On Tuesday (July 30), the City of Vancouver hosted an open house about the proposed rezoning and demolition of Heather Place.
The family-oriented social housing complex in Vancouver’s Fairview neighbourhood is set to be replaced with market rental suites priced above the reach of most of the current tenants.
At the helm of the rezoning of the 86-unit housing complex’s is the Metro Vancouver Housing Corporation (MVHC). The manager of the MVHC is Don Littleford, known for his statement that “growth and change cannot be stopped”.
Those words came to mind when we attended the open house. Littleford has styled MVHC as an institution marching ceaselessly towards progress, but we realized that those words of progress are disingenuous. They mask an effort to downplay the effects of displacement, deflecting legitimate criticisms of the Heather Place redevelopment.
While Littleford paints a favourable picture, the reality is that the tenants of Heather Place—mostly women and some single mothers—have been fighting to stop Metro Vancouver from evicting them since the beginning.
Early on they organized with the Independent Residents of Heather Place. Later they organized the Heather Place Tenants Against the Demolition, a collaboration between tenants and the sympathetic Vancouver Renters’ Union. And more recently tenants have created the umbrella group, Save Heather Place, to raise awareness about the impacts of the demolition.
Two years ago, 47 tenants in the 86-unit project signed a petition demanding that MVHC make repairs instead of demolishing the entire project. Any of the resulting concessions made to tenants by MVHC is a direct result of the tenants’ efforts. These improvements to the original plan can be taken as a sign that nothing, even the displacement of Heather Place’s residents, should be taken as inevitable.
As the housing crisis worsens, Heather Place is the proverbial canary in the coal mine. Metro Vancouver has stated that the demolition of Heather Place is a experiment with public-private partnerships, charting a course for future redevelopments.

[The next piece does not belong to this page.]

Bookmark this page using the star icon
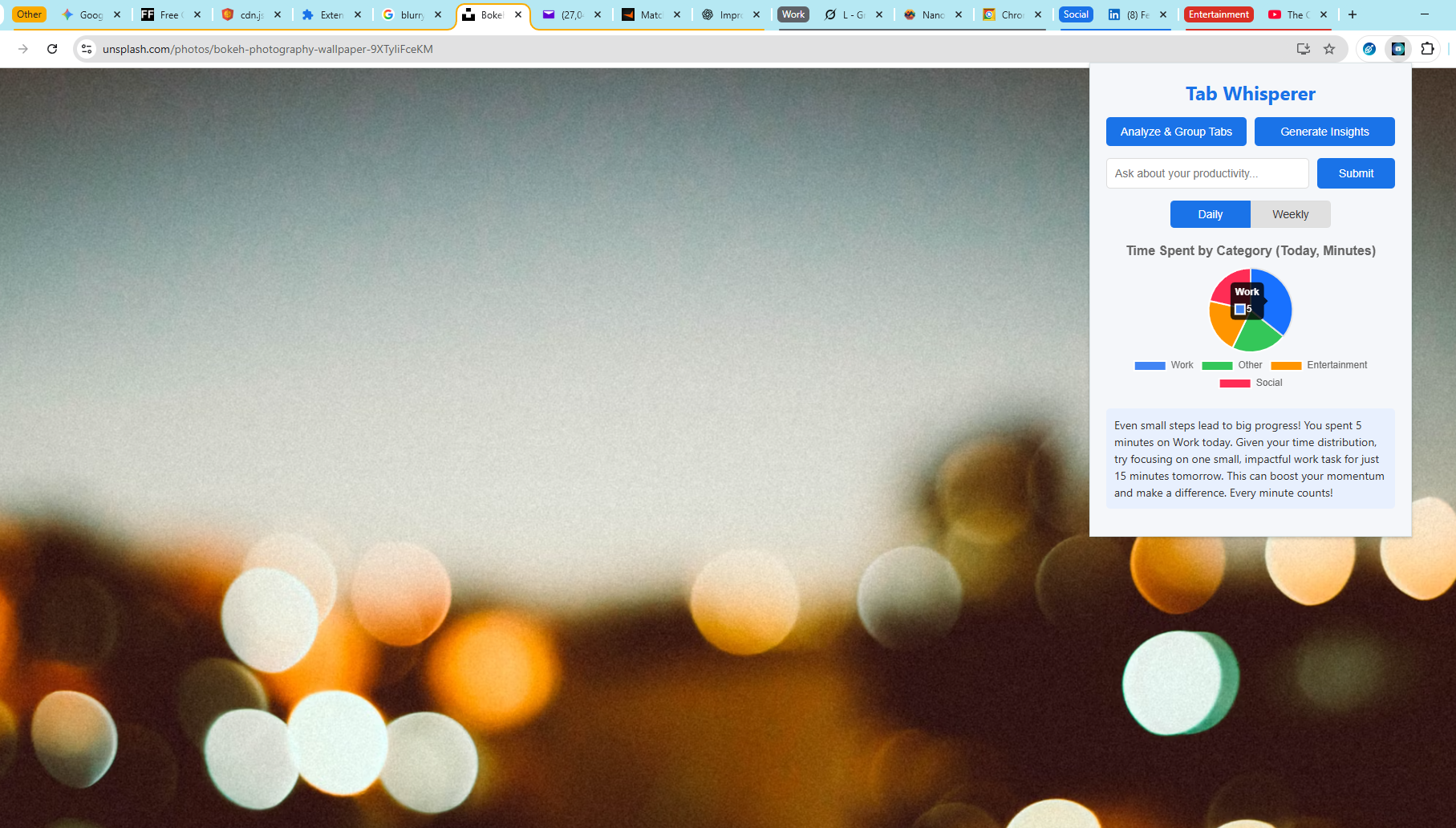 1330,49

“We think Heather Place is going to be the first of what I think will be a pipeline over the years to come of redevelopments where we have the existing land in transit-oriented locations,” said Littleford in an interview with the Georgia Straight.

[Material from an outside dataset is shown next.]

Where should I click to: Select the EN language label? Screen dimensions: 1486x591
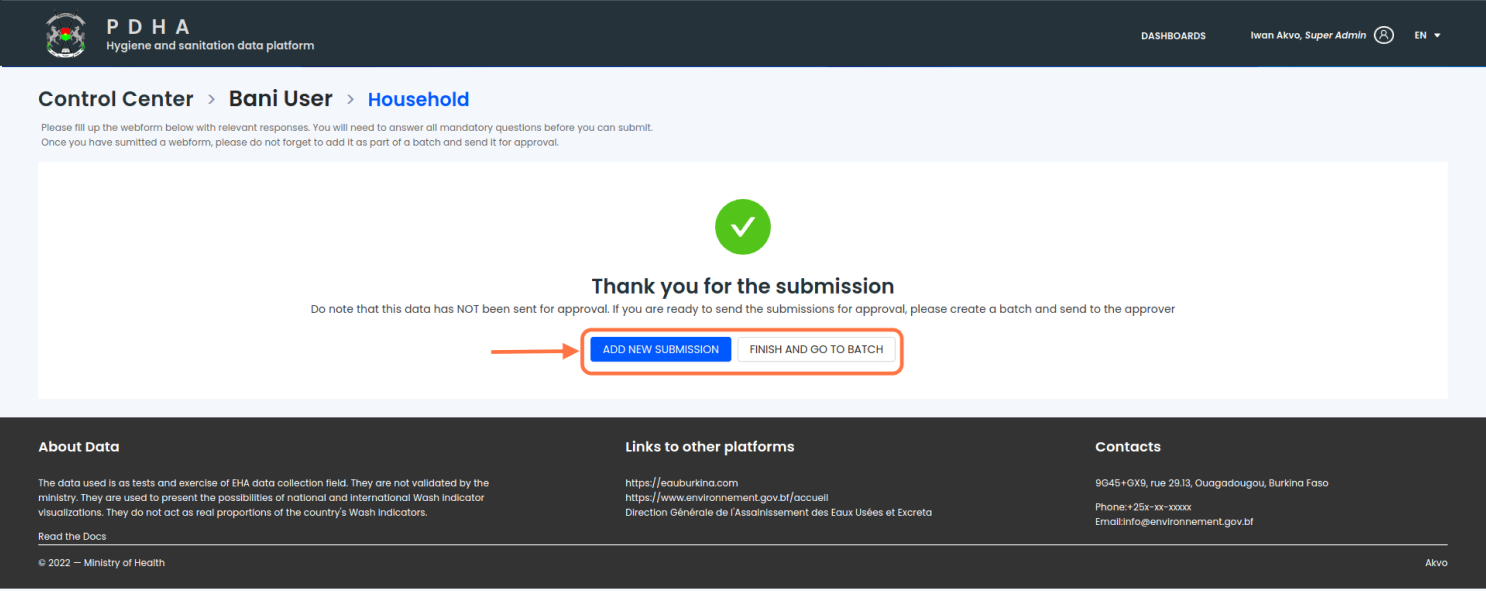pos(1420,35)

In light of the commitments being made by Metro Vancouver, this statement is ominous. Even after changing the redevelopment plans to meet some of the demands of the tenants and their families, the redevelopment remains fatally flawed.
Only one third of new units will have MVHC subsidies tied to the unit—a baseline that exists in the current Heather Place. The remaining two thirds will rent at unaffordable market rates, with vague subsidies for some of the market tenants. Those subsidies are non-committal in the long-term, based on the "availability" of Metro Vancouver finances. Furthermore, the limited subsides do not take into account tenants’ basic costs of living, including student loans and childcare costs, thereby excluding families. Lastly, a large number of tenants who have already left due to the pressure of redevelopment will not be considered in the plans. As a result, the possibility of a one-for-one replacement of affordable units is out of the question, according to MVHC’s plan.
Based on its director’s statement, it is clear that an underlying ideology contradicts the stated social and environmental commitments of the MVHC.
“It comes back to the question: Does everybody have a right to live where they want for the rent they want to pay, or not,” Littleford said to the Vancouver Courier. “I think the answer is no.”
And that’s the answer—not because growth and change cannot be stopped, but because there is a vested interest in actively bringing about “change” in its current guise. As Littleford said in a letter to Heather Place tenants when making the case against doing normal repairs undertaken at other housing complexes, “the land under the buildings is very valuable.”
Vancouverites know that this isn’t so much the inevitability of natural processes as it is the venality of unnatural profits and inflated bonuses.
Local and provincial politicians blame their own inability to act on the political climate. They say that the municipal and metropolitan governing bodies are unable to interfere because we have a B.C. Liberal government at the legislature and a Conservative government in Parliament. There is some truth to this statement: the municipal government will never be able to raise the billions of dollars that those levels of governments can.
However, we will never be able to defeat the Conservative government if we adopt, both through our words and actions, their ideological position that governments can’t or shouldn’t intervene in failing markets. In fact, it was only through government intervention, led by a strong, grassroots housing movement, that positive ground was gained in the affordability crisis of the 1970s.
When affordable housing projects like Heather Place were originally built back in the late 1970s and early 1980s, they were built to be more affordable than the existing housing in the city. While the new Heather Place will mean a few more units overall, they will only results in a greater number of unaffordable units.
Non-profits, especially governmental organizations, need to build housing that will bring down the average rents in the city instead of increasing them. If density is to be increased it should first take place on top of the developers’ own empty land banks scattered throughout the city—not on sites with current residents who see no replacements in sight.
If Vancouver is to truly address its ever-worsening housing crisis, we need to stop demolishing affordable housing in favour of unaffordable market housing. Because, though Littleford is right to say that growth and change cannot be stopped, we still have to determine what kind of growth and change we want in the first place.